In men, studies have shown that testosterone replacement therapy will reduce cholesterol levels, and in fact have been shown to reduce insulin resistance and the metabolic syndrome. Proper hormone replacement in women with progesterone and estrogen also results in the reduction of LDL cholesterol.

The meticulous feedback mechanisms demonstrated throughout our body are manifested by responsive cholesterol levels.

So why do we try and disrupt these mechanisms? The aggressive lowering of total cholesterol below 140 mg/dl will result in the dramatic reduction of testosterone production in males with a resultant drug induced andropause and its associated depression and fatigue.

Of course, statins inhibit the production of cholesterol–they do this very well. Cholesterol is the body’s repair substance: scar tissue contains high levels of cholesterol, including scar tissue in the arteries.

Cholesterol is the precursor to vitamin D(see figure 1), necessary for numerous biochemical processes including mineral metabolism.

The use of statin agents will reduce the synthesis of Vitamin D. Studies have identified the increased incidence of musculoskeletal pain in patients who are vitamin D deficient, and that replacement results in dramatic improvement.(Al Faraj S.,et al. Vitamin D Deficiency and chronic low back pain in Saudi Arabia,” Spine 2003; 28(2): 177- 9). Vitamin D has also been shown to dramatic reduce the incidence of cancer in postmenopausal women.( Lappe, American Journal of Clinical Nutrition 2007).

A number of patients describe gastrointestinal symptoms and diarrhea associated with statin therapy. Unfortunately after an extensive gastrointestinal workup, the stain therapy is not discontinued.
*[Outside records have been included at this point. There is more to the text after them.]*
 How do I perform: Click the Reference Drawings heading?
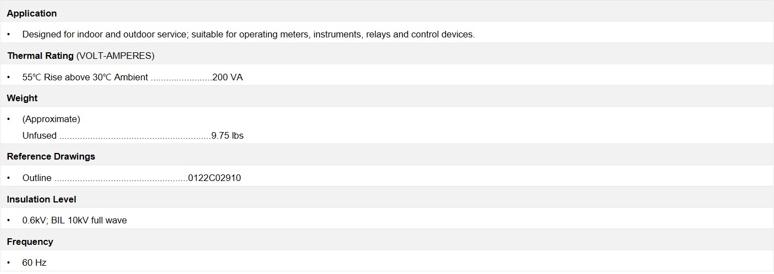51,156
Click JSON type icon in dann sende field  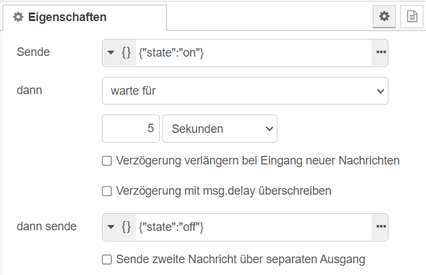[x=127, y=227]
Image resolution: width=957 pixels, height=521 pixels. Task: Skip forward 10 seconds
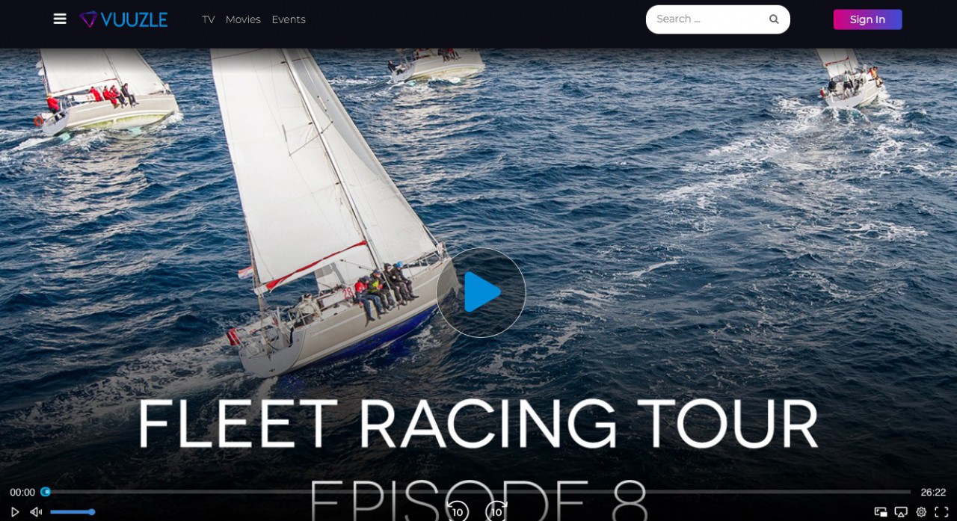pos(496,511)
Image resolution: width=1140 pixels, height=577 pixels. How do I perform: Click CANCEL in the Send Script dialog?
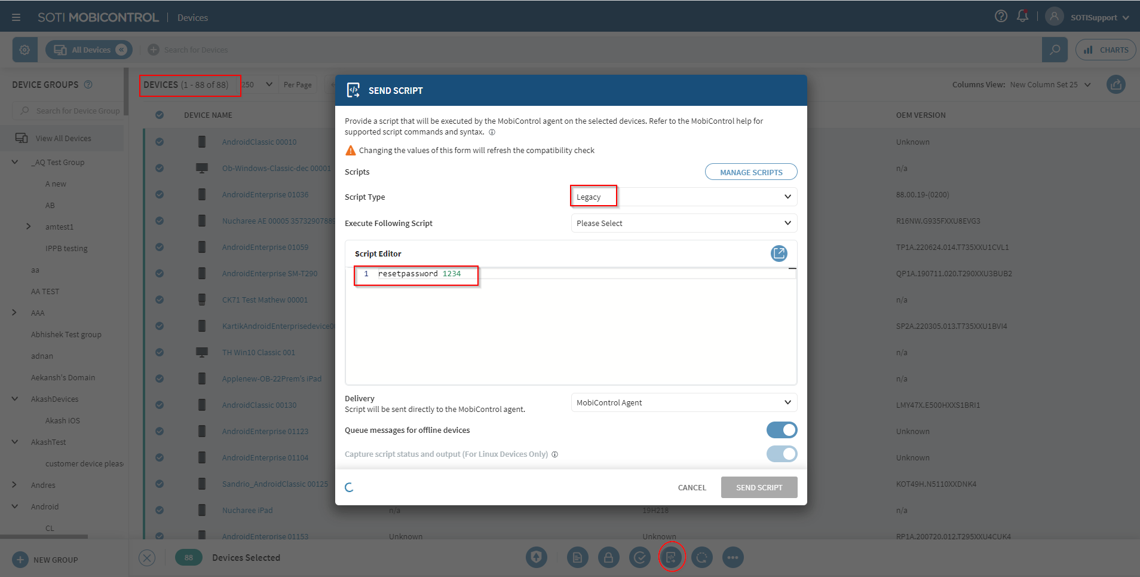pyautogui.click(x=691, y=488)
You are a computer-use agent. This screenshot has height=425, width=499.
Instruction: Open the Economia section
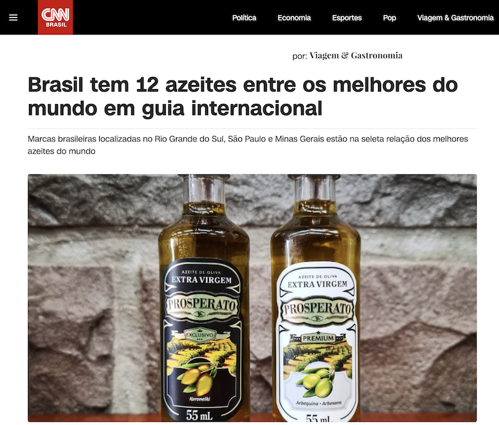click(294, 18)
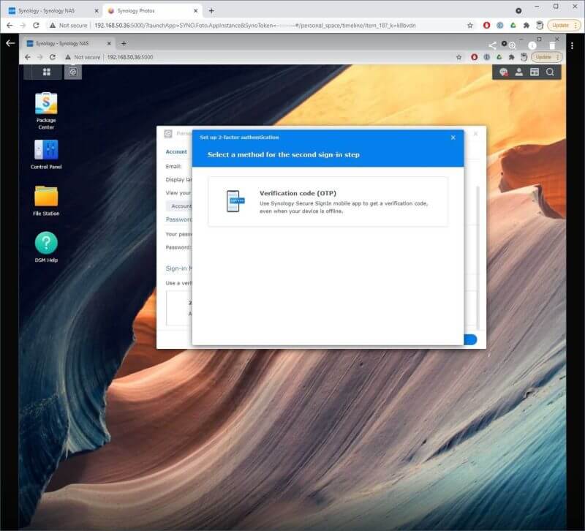Select the Account tab in Personal settings

coord(176,151)
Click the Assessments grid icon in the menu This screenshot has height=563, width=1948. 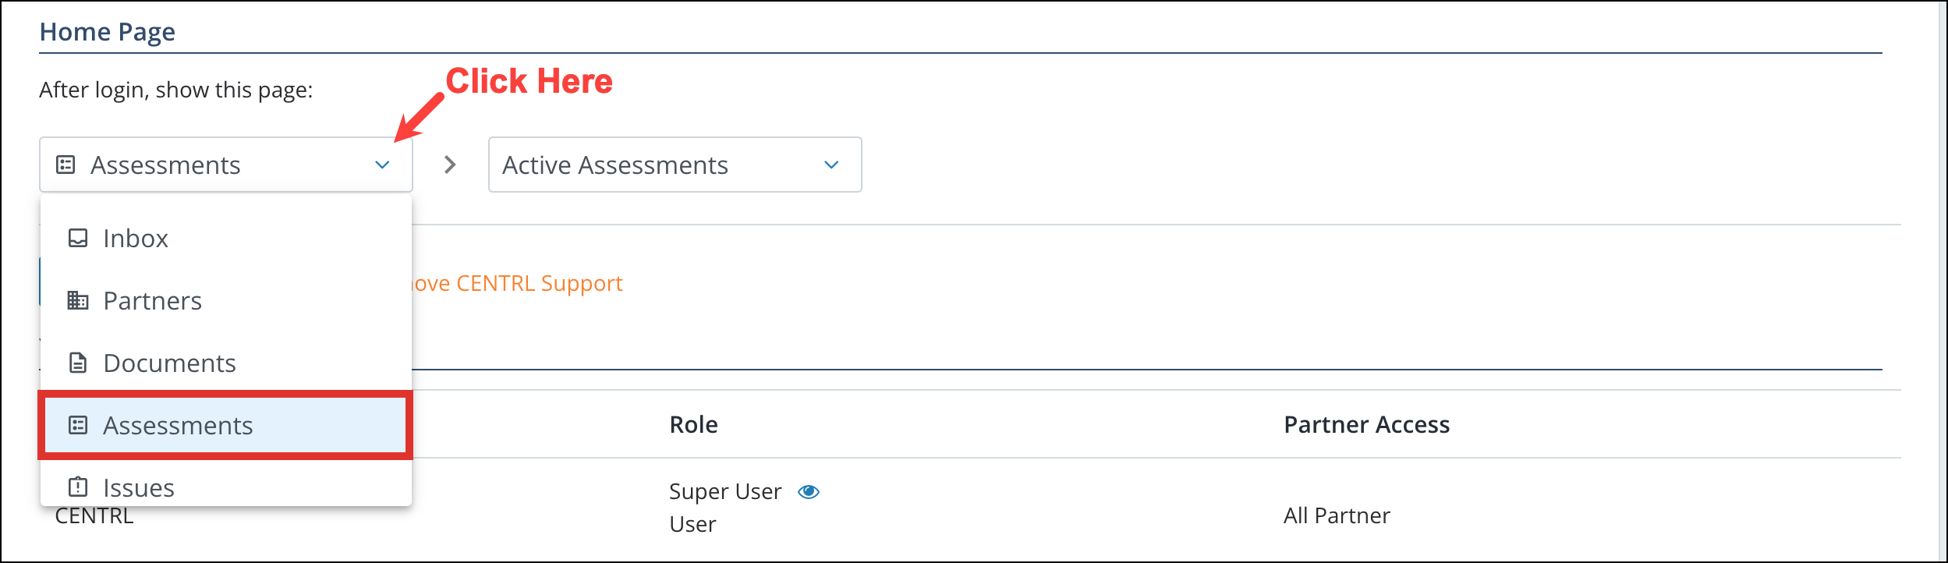[x=77, y=425]
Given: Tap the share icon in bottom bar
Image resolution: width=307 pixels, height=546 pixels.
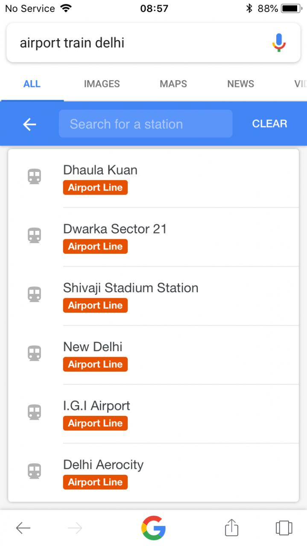Looking at the screenshot, I should (231, 527).
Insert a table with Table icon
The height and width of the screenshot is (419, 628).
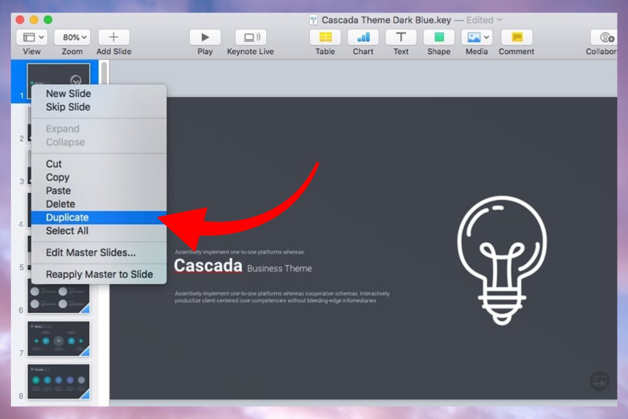(325, 37)
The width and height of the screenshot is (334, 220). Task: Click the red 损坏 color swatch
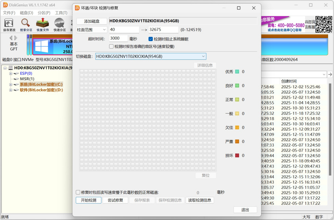[x=237, y=155]
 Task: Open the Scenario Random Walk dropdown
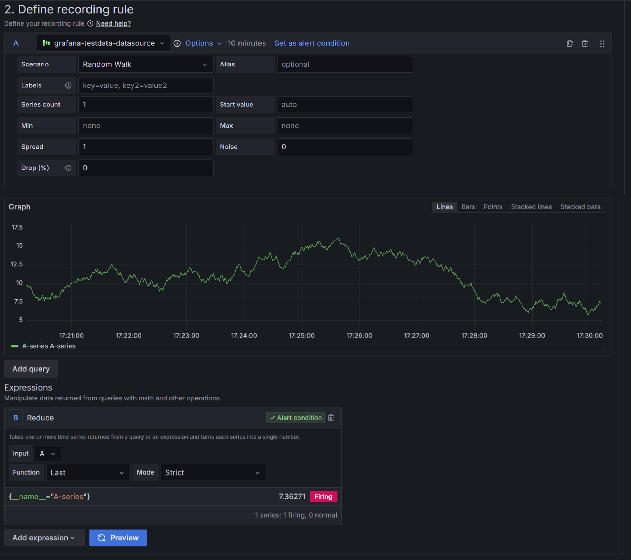(145, 64)
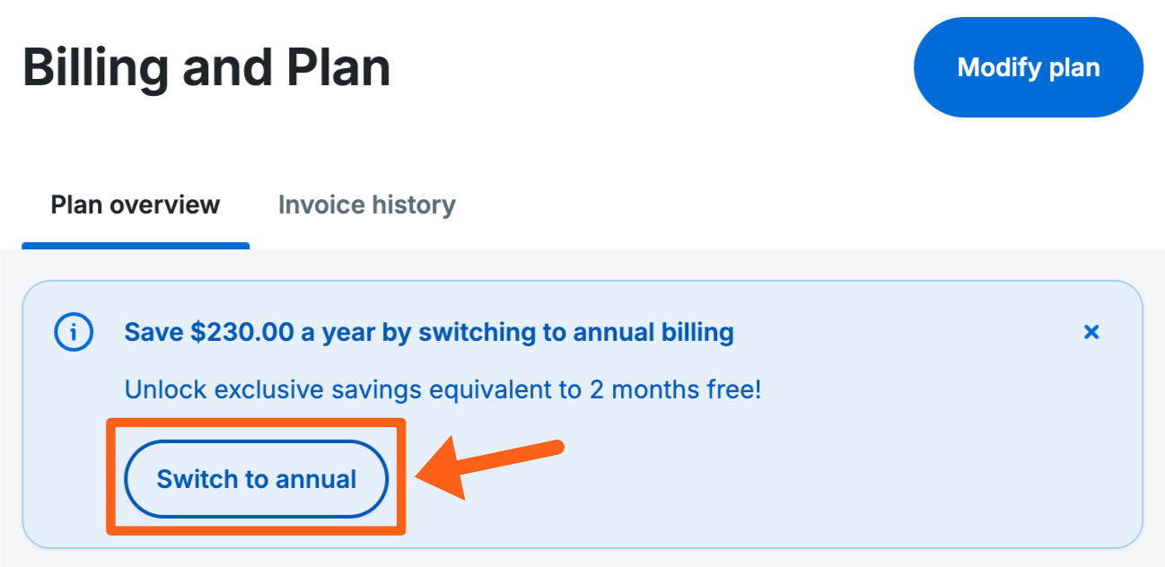Click the word Unlock in banner text
Screen dimensions: 1165x567
(165, 390)
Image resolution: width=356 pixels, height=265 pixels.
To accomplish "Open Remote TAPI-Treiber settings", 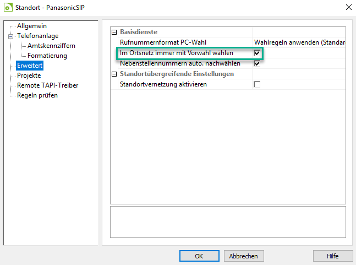I will (x=47, y=85).
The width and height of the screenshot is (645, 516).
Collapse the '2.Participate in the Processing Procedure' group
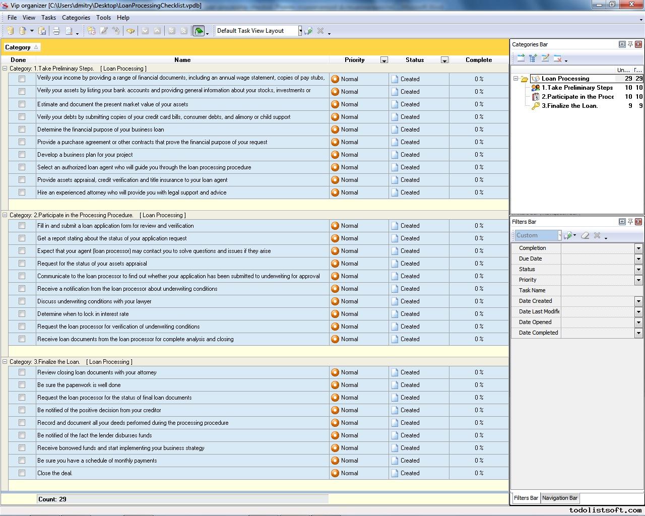click(5, 215)
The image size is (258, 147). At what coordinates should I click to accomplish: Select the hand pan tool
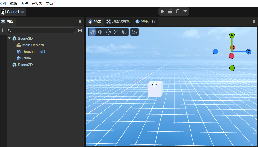(x=92, y=32)
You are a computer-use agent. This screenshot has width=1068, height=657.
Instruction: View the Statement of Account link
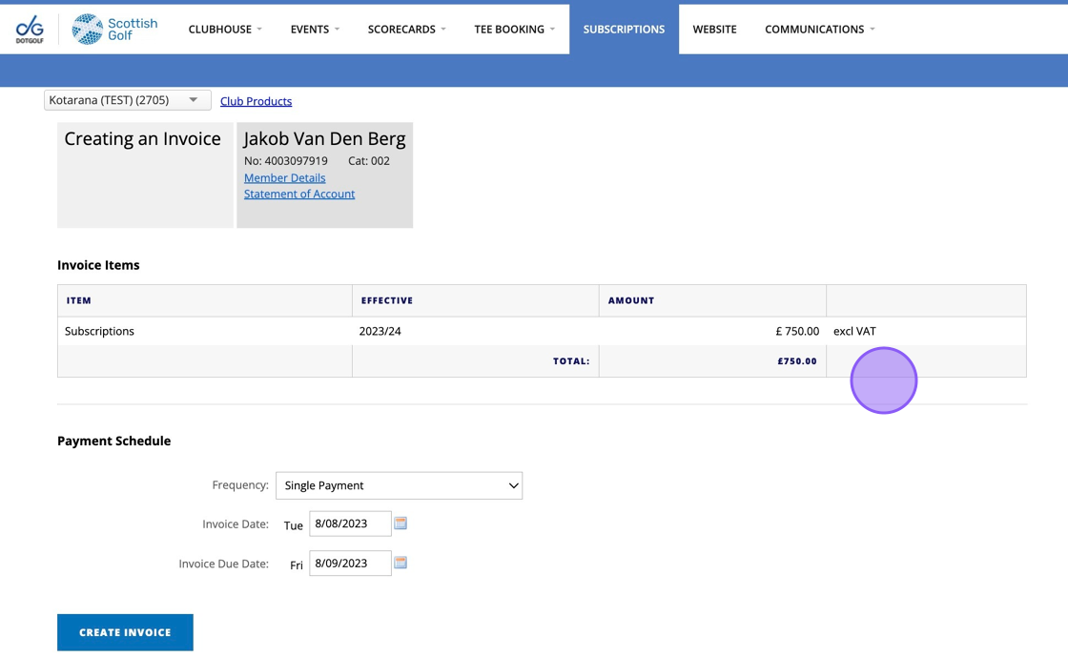(298, 194)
Statin agents reduce bile salts production, which is required for the digestion of fat.(Figure 1). Those who suffer from low cholesterol often have trouble digesting fats. Cholesterol also functions as a powerful antioxidant, thus protecting us against cancer and aging.

Cholesterol is vital to proper neurological function.

It plays a key role in the formation of memory and the uptake of hormones in the brain, including serotonin. When cholesterol levels drop too low, the serotonin receptors cannot function properly. Cholesterol is the main organic molecule in the brain, constituting over half the dry weight of the cerebral cortex, and critical in maintaining cell membranes and the integrity of the nervous system by producing myelin.

It is no surprise that the aggressive control of cholesterol in an attempt to reduce cardiovascular disease, in itself produces it’s own disease process.